Of course, the content of a president’s job description is specific to that company – particularly if the business is under $50 million in revenue. Those companies have a uniqueness that requires more customization than large organizations. All the more reason to get it in writing.
Another major benefit of documenting the president’s role is identifying delegable activities. Too often, over-worked presidents decide to hire “assistants” to off load some of their burden. Unfortunately, without identifying what those specific delegable tasks are, the assistants are left with very little to do and the presidents are as busy as ever, now with increased costs. Inevitably, the great assistants then leave for more challenging roles and, even more frustratingly, the terrible ones stay in the cushy role for as long as they can. Sound familiar?
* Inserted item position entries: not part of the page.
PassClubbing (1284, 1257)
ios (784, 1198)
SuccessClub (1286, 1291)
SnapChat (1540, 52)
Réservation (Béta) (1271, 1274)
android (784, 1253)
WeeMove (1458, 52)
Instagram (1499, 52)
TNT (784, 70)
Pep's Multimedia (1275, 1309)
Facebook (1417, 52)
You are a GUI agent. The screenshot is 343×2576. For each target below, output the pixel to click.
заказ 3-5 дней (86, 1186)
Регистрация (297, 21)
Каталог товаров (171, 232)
It doesn’t need to be.
The president’s job description, combined with the business plan, outlines how they should spend their time and the expected outcomes of that effort. If they then share this information with others in the organization, they can coordinate shared effort. It also acts as a tool to help them set priorities.
If you don’t have one, consider this gap as an opportunity. Ask a benchmarking analyst to review your business goals and compare what you are doing with what you could be doing. If your mind is open to the idea that a job description is a useful tool to help get you to where you want to be, then get started on one today.